In a blur he yanked Tate clear from his seat. For a moment his mouth pressed against his neck, and then he tossed him fifty feet in the air. Tate landed in the grass by the shoulder of the road. Pete attempted to crawl away, but Bones grasped him and gave him the same flight with similar onboard beverage service.
“Get out of the car, luv,” Bones directed, and I sprang from the ruined remains of the vehicle. He still had my mother by the arm. She was crying and cursing him at the same time.
“They’re going to kill you, they know what you are! Catherine’s—”
My mother’s words were cut off when I punched her right in the jaw. She collapsed without another word. In her railing threats, she would have revealed too much, and if Bones knew about the deal I’d made, he would talk me out of it. I’d believe whatever impossible assurances he gave me, because my heart had no common sense.
A bullet whizzed by. I dropped to the ground, not wanting to get shot again. Bones gave an irritated glance in its direction and then grasped the floorboards of the car. My eyes widened in growing comprehension. God, he couldn’t do that, could he?
The agents from the cars in front of us had taken cover behind one of their overturned vehicles, and they were firing at us. Apparently they’d been told to ensure my safe arrival or, failing that, guarantee I didn’t escape. Plan A had failed, so they were going with Plan B. Bones gave a wolfish grin as he lifted the car off the ground. He spun in a semicircle for maximum velocity, and then the twisted hunk of machinery went sailing through the air, landing point-blank on the makeshift barricade of the agents’ vehicle.
There was a thunderous boom as the car exploded on contact. Thick acrid smoke billowed into the air. In the midst of this maelstrom, with his legs apart and eyes flashing green, Bones looked absolutely, terrifyingly magnificent.
Pandemonium seized the highway. Traffic on the opposite side of the road piled up as disbelieving onlookers stopped driving and gaped at the carnage to their left. Every second brought a fresh squealing of brakes and new accidents. Bones didn’t pause to admire his work. He took my hand and threw my mother over his shoulder as we raced into the trees out of sight.
He had a car waiting about five miles ahead where the lanes were free of the wreckage behind us. Bones deposited my mother in the back, pausing only to clap a piece of duct tape over her mouth before we sped off.
“Glad you were the one that socked her, luv. It saved me the trouble. You don’t get your meanness from your father—you get it from her. She bit me.”
For someone who had just been hit by a car going sixty, he looked remarkably chipper.
“How did you do that? How did you stop the car? If a vampire can do that, why didn’t Switch prevent me from bashing into the house last night?”
Bones snorted derisively. “That pup? He couldn’t stop a toddler on a tricycle. He was only ’round sixty, luv, in undead years. You have to be an old Master vamp like me to pull such a trick without regretting it dearly afterwards. Believe me, it hurt like blazes. That’s why I took a nip from your two blokes before chucking them off. Who were they, anyhow? They weren’t police.”

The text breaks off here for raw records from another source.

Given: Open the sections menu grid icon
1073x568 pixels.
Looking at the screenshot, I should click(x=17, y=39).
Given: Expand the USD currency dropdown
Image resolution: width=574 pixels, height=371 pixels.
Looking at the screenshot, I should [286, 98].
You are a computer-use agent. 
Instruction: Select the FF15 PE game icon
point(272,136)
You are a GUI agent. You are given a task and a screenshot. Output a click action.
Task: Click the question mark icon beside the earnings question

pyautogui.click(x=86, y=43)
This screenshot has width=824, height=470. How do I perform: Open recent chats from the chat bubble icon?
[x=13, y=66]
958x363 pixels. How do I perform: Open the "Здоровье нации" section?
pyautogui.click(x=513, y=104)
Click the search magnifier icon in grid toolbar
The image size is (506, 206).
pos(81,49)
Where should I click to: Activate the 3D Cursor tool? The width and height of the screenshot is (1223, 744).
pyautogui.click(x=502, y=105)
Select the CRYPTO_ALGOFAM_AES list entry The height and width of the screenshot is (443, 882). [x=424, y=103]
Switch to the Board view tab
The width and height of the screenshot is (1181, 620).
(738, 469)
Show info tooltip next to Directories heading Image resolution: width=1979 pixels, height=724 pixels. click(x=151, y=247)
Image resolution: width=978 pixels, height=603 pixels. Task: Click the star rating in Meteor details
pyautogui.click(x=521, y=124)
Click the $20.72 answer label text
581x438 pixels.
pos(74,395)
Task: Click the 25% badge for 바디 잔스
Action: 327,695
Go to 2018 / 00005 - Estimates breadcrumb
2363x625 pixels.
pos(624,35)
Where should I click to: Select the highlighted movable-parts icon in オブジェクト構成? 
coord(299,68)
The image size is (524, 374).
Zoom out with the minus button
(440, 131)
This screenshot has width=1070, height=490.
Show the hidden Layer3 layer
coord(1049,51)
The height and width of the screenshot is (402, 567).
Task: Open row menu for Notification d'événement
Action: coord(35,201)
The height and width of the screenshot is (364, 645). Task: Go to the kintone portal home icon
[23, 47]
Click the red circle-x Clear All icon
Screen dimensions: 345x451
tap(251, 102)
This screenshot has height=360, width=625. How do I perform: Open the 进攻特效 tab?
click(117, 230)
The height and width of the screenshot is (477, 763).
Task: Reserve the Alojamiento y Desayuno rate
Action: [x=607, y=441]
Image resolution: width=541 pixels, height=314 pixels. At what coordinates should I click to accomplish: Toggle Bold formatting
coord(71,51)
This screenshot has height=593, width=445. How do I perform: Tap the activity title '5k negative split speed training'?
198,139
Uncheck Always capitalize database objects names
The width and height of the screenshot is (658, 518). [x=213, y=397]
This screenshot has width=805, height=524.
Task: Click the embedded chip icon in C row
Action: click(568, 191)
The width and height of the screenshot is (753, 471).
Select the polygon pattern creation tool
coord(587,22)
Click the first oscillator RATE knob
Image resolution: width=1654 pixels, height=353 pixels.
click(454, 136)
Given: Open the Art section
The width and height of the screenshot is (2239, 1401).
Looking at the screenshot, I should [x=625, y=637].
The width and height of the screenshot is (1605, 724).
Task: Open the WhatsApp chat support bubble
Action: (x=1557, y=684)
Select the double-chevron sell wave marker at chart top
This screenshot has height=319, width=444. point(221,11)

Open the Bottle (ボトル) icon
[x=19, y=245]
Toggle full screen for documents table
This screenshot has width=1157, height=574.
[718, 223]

This had to be handled very carefully. “Um, they were from some branch of government, they didn’t say which. Weren’t real chatty, you know? I think they were taking me to a special jail or something because of Oliver.”
He gave me a look. “You should have waited for me. You could have gotten killed.”
“I couldn’t wait! One of Oliver’s dirty cops tried to shoot me, and he was supposed to plant a bomb in the hospital where they were taking my mother! Oliver was the one, Bones. He admitted it, practically bragged about how Hennessey was ‘cleaning up’ his state for him. Like all those people were nothing but garbage. God, if I’d killed him ten times, it still wouldn’t be enough.”
“What makes you think those blokes who were taking you away weren’t more of his men?”
“They weren’t. Besides, you hardly treated them like you were giving them the benefit of the doubt. You dropped a car on four of them.”
“Oh, don’t fret.” Unconcernedly. “They jumped free before the explosion. And if they were too thick not to, then they deserved to die for their stupidity.”
“Whose car is this?” We were riding in a black Volvo SUV, fully loaded with that new car smell.
Bones cast a sideways glance at me. “Yours. Do you like it?”
I shook my head. “Not whose it is now, but won’t it be reported stolen soon?”
“No,” he replied. “This was your Christmas present. It’s registered under the name on your false license, so there’s no way for them to track it. Hope you don’t mind missing out on the surprise, but under the circumstances, it was our best option.”
My mouth hung open, because he was clearly serious. “I can’t accept this. It’s way too expensive!” In the midst of everything, here I was arguing over the lavishness of a Christmas gift. Normal and I would never meet.
He gave an exasperated sigh. “Kitten, for once could you just say thank you? Really, luv, aren’t we past this?”